Investigations: Swab, STI screen, FBC,
What are the differentials of a patient presenting with an ulcer, and what features might help differentiate them?
Typical Causes:
- gravity/stasis/pressure
- neuropathy (painless/diabetes)
- Venous (less painful, poorly circumscribed, shallow)
- Arterial (painful punched out well demarcated)
- Trauma
Rarer Causes:
- Pyoderma gangrenosum (UC, Crohn’s)
- Sickle-cell disease
- vasculitis (SLE, RA)
- Cryoglobulinaemia
- malignancy
- leishmaniasis
What are the differentials of patient presenting with Blackouts and what features and investigation of might help one differentiate between them.
Causes:
- Vasovagal Syncope
- situational syncope
- epilepsy
- stokes-Adams attacks
- drop attacks
- hypoglycaemia
- orthostatic hypotension
- anxiety
Important History Questions:
- LOC? Witnessed? Gap in memory?
- Any injuries? Patient hit head?
- Any movements after blackout, clonic jerks may occur with syncope but tonic-clonic movements is suggestive of epilepsy
- Any incontinence? Suggestive of epilepsy but can occur in others
- Tongue biting? Suggestive of epilepsy
- Post-ictal drowsiness (Epilepsy) Or rapid recovery? (Vasovagal)
- Any aura or pre syncope? What were they doing at the time?
- any muscle ache, can suggestive tonic-clonic seizures.
Investigations:
- cardiac, neurological BP lying and standing
- ECG, U+E, FBC, Glucose, tilt-table test
What are the differentials for a patient presenting with shortness of breath, and how might one differentiate between them?
Causes:
- cardiac e.g. MI, pulmonary oedema, arrhythmia, valvular disease, heart failure, anaemia
- pulmonary e.g. Pneumonia, pneumothorax, PE, asthma, COPD, lung cancer, pulmonary fibrosis
- metabolic e.g. Thyroid disease, obesity, DKA,
- neuromuscular e.g. Guillian-barre, myasthenia gravis
- anxiety
History:
- Acute vs chronic
- cough? Chest pain? Weight loss? Haemoptysis? Polyuria? Dizziness? Diurnal variation?
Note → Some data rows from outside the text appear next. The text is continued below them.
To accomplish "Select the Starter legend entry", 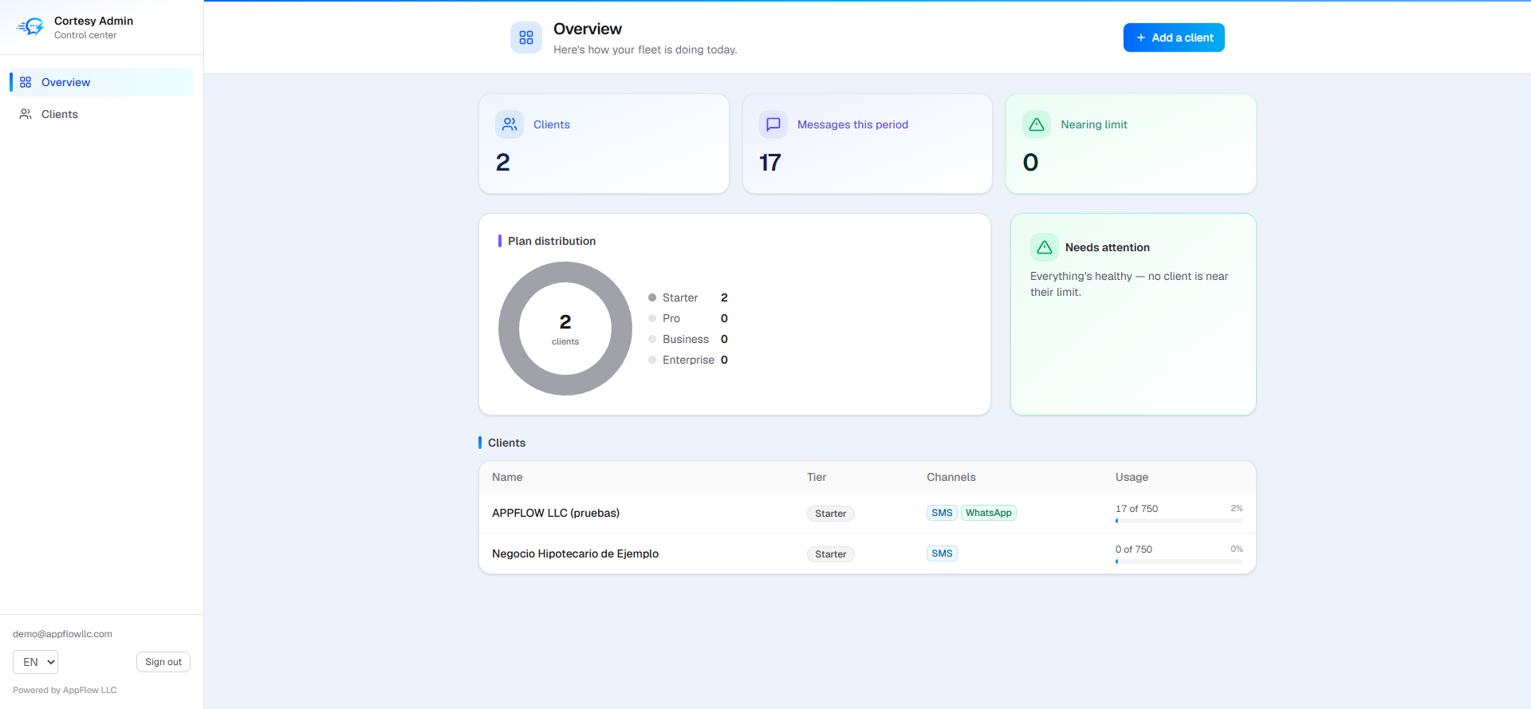I will click(x=688, y=297).
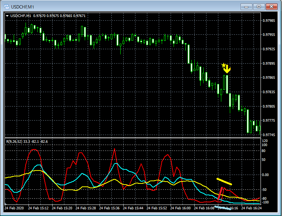Select the light blue line on time axis
This screenshot has height=216, width=282.
pyautogui.click(x=223, y=208)
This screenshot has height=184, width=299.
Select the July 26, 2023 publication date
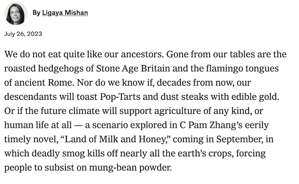coord(23,34)
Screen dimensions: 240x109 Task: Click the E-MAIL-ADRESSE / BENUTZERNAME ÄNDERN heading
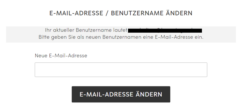click(x=121, y=13)
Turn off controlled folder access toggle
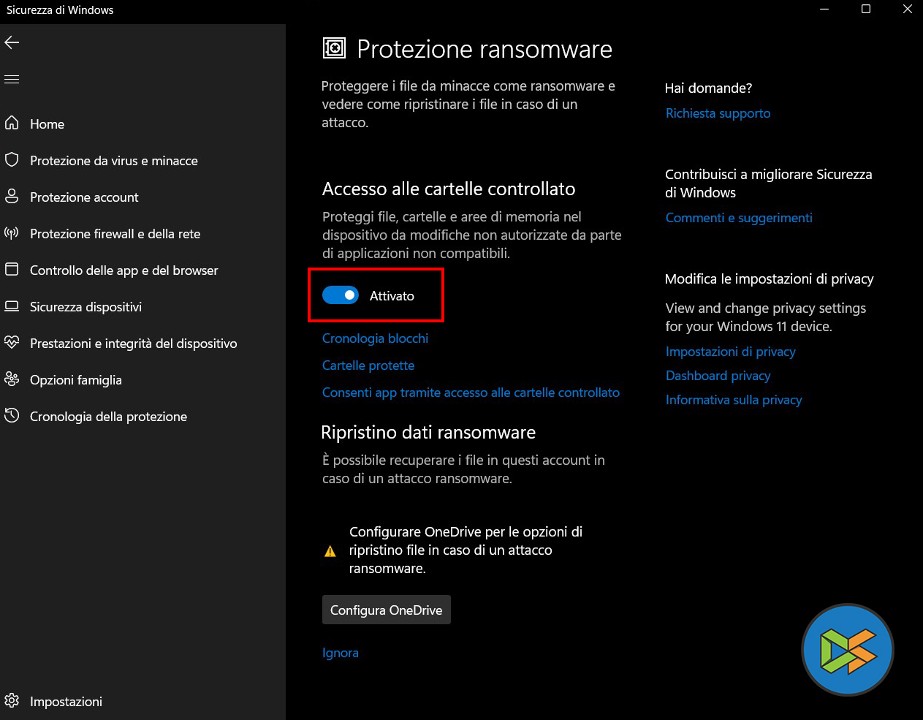923x720 pixels. click(341, 295)
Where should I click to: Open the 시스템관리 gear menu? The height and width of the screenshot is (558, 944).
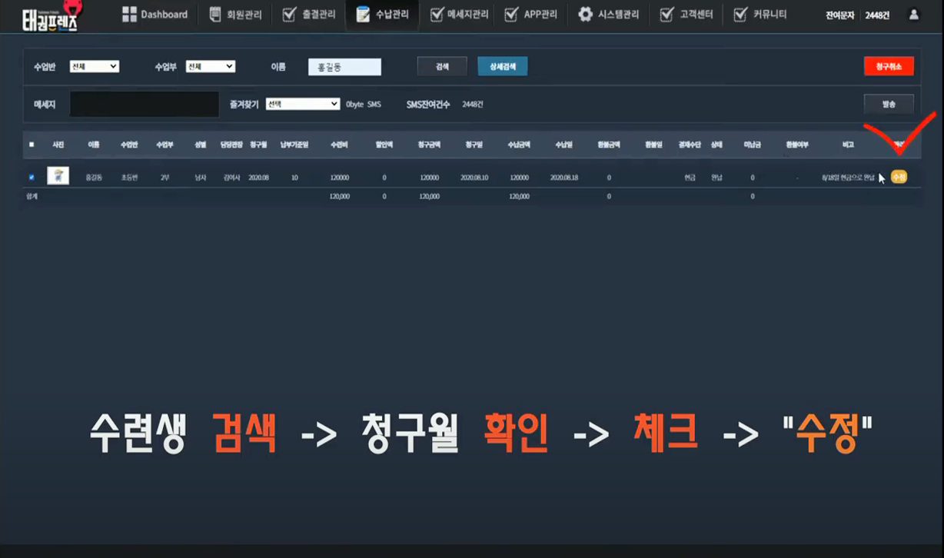tap(608, 15)
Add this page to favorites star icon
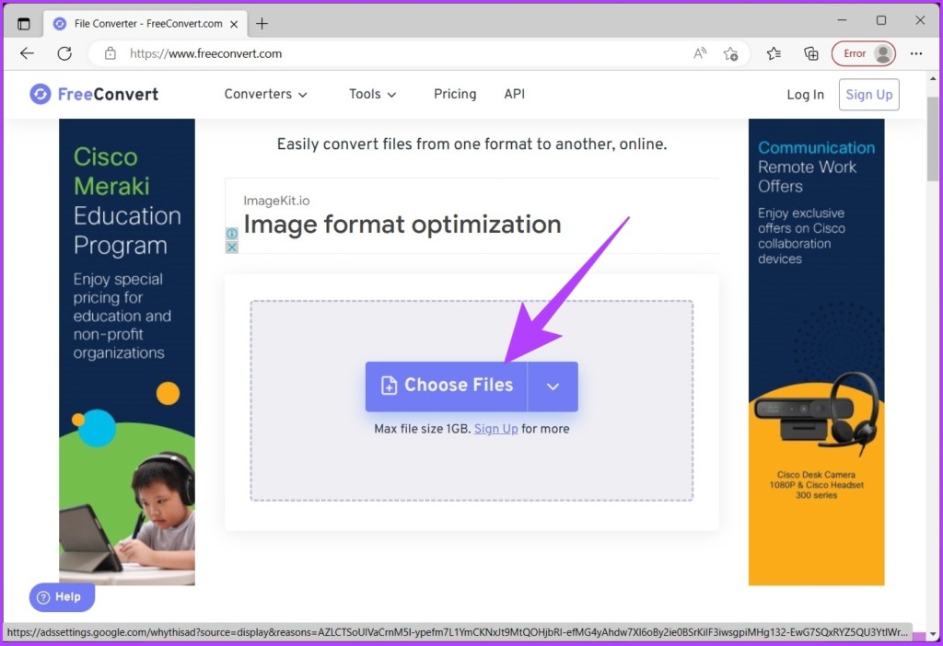943x646 pixels. pos(730,53)
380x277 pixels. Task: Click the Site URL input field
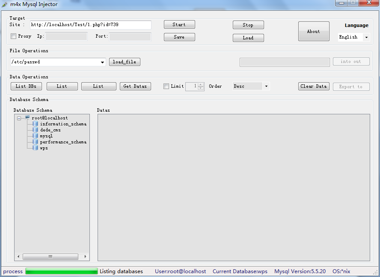click(x=91, y=25)
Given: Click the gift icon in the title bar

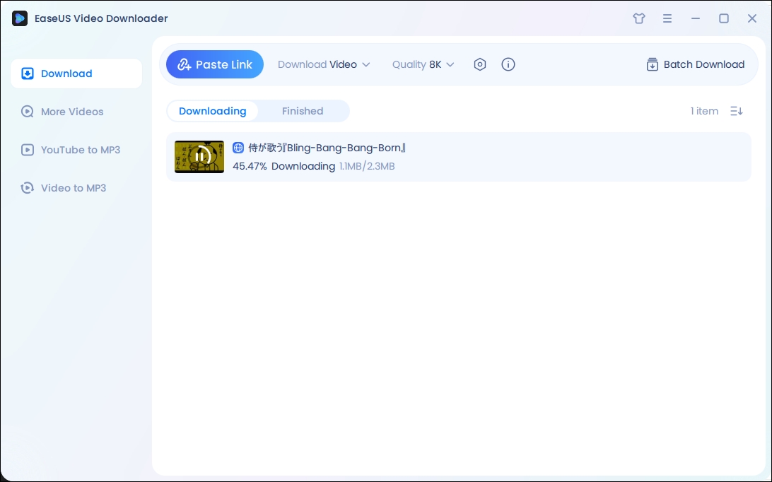Looking at the screenshot, I should coord(638,18).
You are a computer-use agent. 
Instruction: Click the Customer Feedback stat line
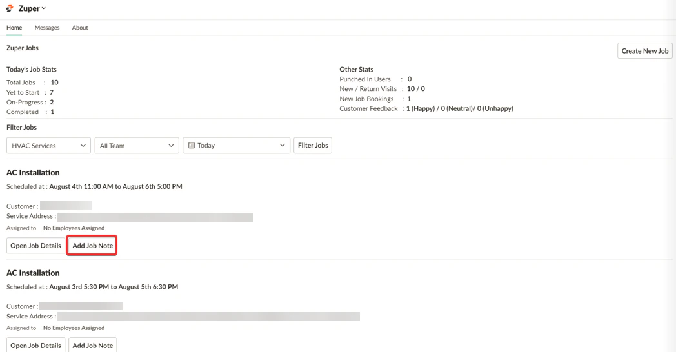426,108
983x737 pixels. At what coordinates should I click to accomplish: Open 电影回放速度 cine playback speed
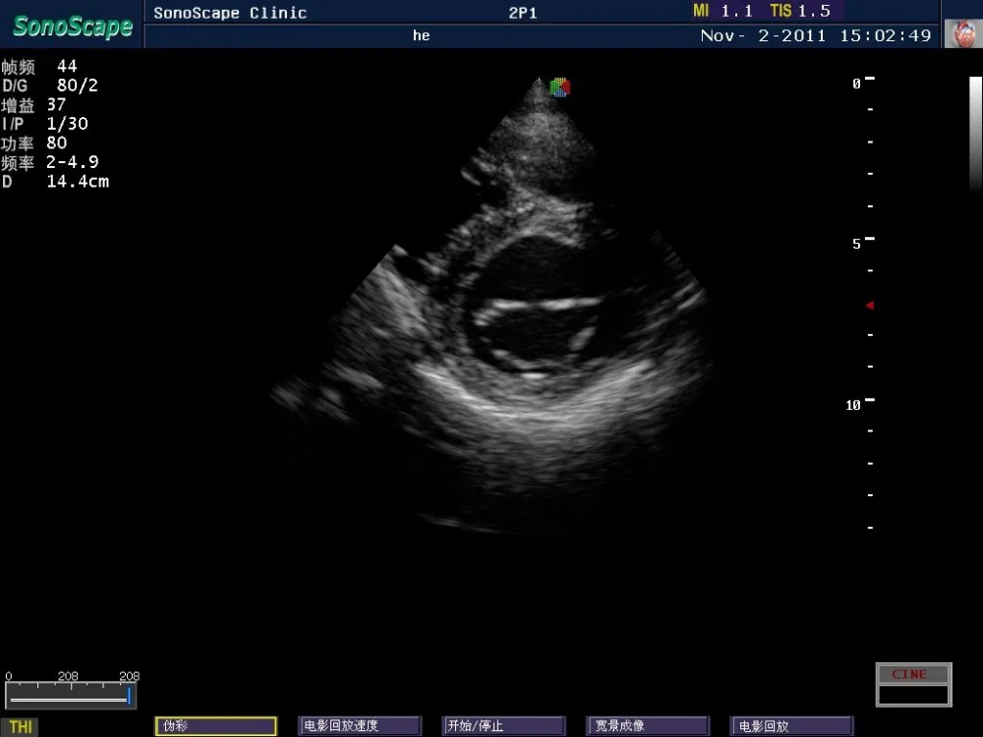[x=359, y=726]
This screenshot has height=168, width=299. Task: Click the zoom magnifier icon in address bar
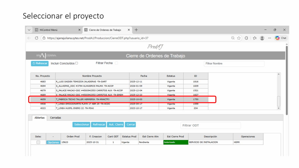tap(233, 38)
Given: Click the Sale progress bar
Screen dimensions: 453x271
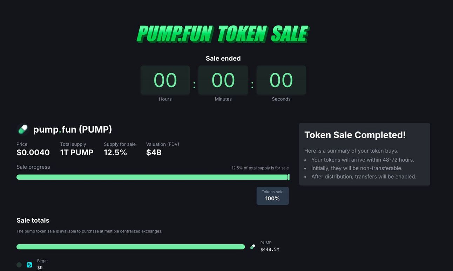Looking at the screenshot, I should pos(152,177).
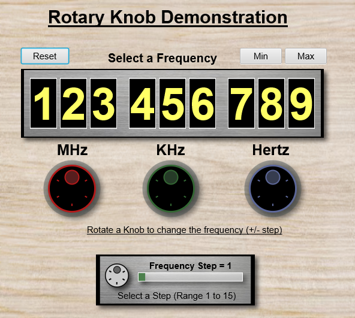Click the small gray step selector knob
Viewport: 355px width, 318px height.
[117, 275]
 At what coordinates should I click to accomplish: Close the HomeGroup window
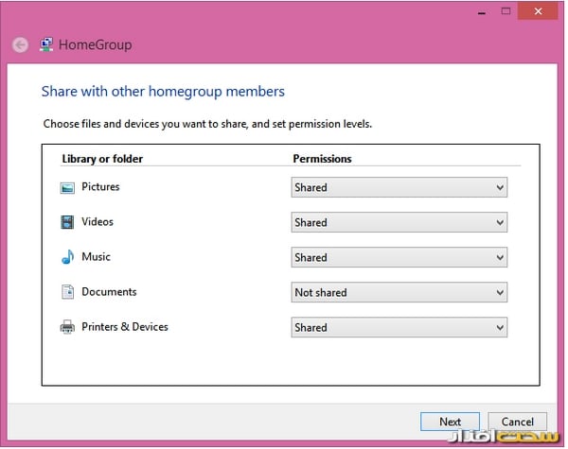540,10
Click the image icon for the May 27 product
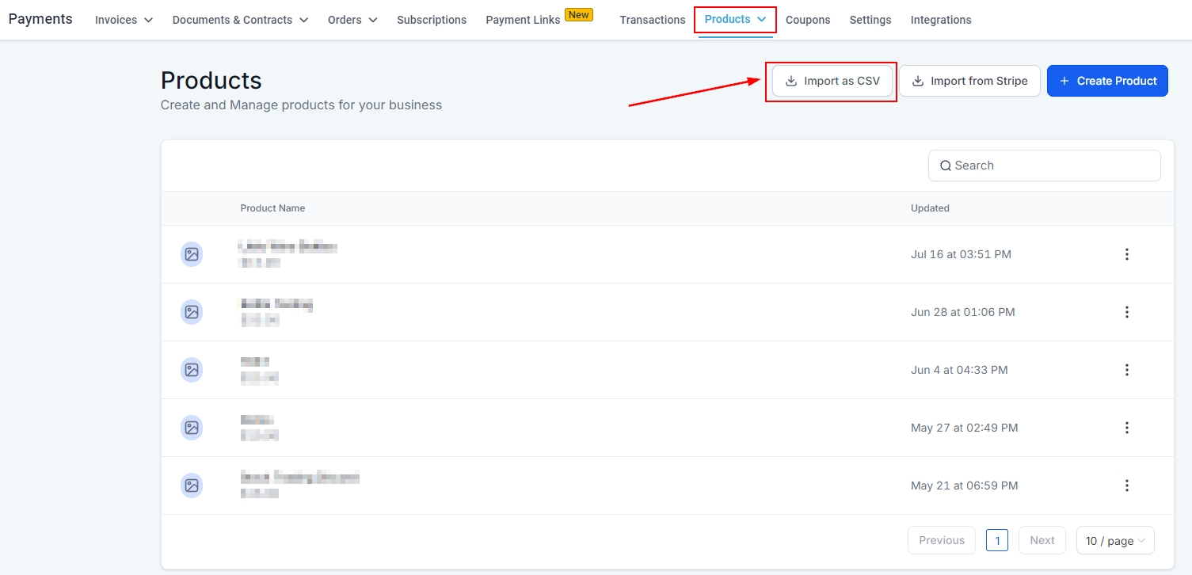The height and width of the screenshot is (575, 1192). coord(191,428)
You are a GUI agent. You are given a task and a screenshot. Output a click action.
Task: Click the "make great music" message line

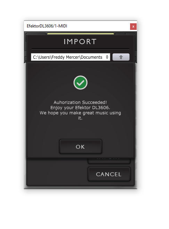click(80, 113)
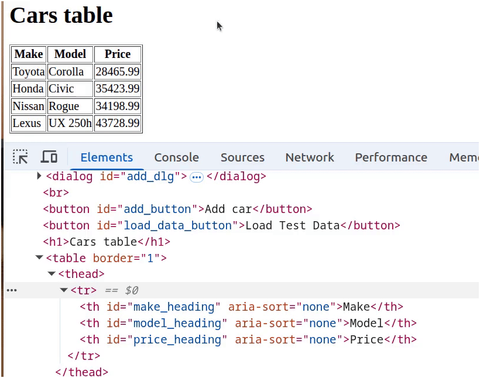Collapse the table border element
This screenshot has width=480, height=378.
39,257
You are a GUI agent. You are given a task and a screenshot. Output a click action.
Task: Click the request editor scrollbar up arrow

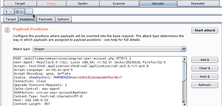[x=184, y=59]
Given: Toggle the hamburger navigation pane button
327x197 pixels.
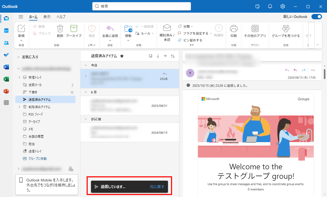Looking at the screenshot, I should 21,17.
Medications?
Investigations:
- cardiac and respiratory examination, fever?
- spirometry
- CXR, Echo
- Bloods: FBC, TFT, BNP, CRP
What are the differentials for a patient presenting with jaundice, and what features and investigations might help one distinguish between them?
Pre-hepatic causes (Unconjugated hyperbilirubinaemia):
- overproduction i.e. Haemolysis e.g. Malaria, DIC
- Impaired hepatic uptake e.g. Contrast agents, Rifampcin, right heart failure
- impaired conjugation e.g. Gilbert’s, Crigler-Najjar (neonate)
- physiological neonatal jaundice is a combination of the above.
Hepatic causes:
-Hepatitis B/C, EBV, CMV, Paracetamol OD, MAOi, Valproate, Statins, alcoholic hepatitis, cirrhosis, haemochromatosis, neoplasm, abscess, autoimmune hepatitis, alpha1-antitrypsin deficiency, wilsons disease.
Post-hepatic causes (Conjugated Hyperbilirubinaemia):
-primary biliary cirrhosis, primary sclerosing cholangitis, flucoxacillin, sulfonylureas, ascending cholangitis (common bile duct stones), pancreatic carcinoma, cholangiocarcinoma.
History questions:
- Pale stools dark urine? (Obstructive jaundice)
- Blood transfusions/IVDU/high risk sexual activity (Hepatitis B/C)
- Travel abroad (Malaria, leptospirosis)
- FH (haemochromatosis = autosomal recessive, IBD?, autoimmune?)
- alcohol use, obese (Alcoholic hepatitis, NAFLD, cirrhosis)
Investigations:
- FBC (Haemolysis), U+E, Clotting (DIC), Blood film (Malaria), LFT (if AST over 1000 likely viral hepatitis), Hep B/C serology.
- US (dilated bile ducts over 6mm = obstruction), hepatic metastases? Pancreatic mass?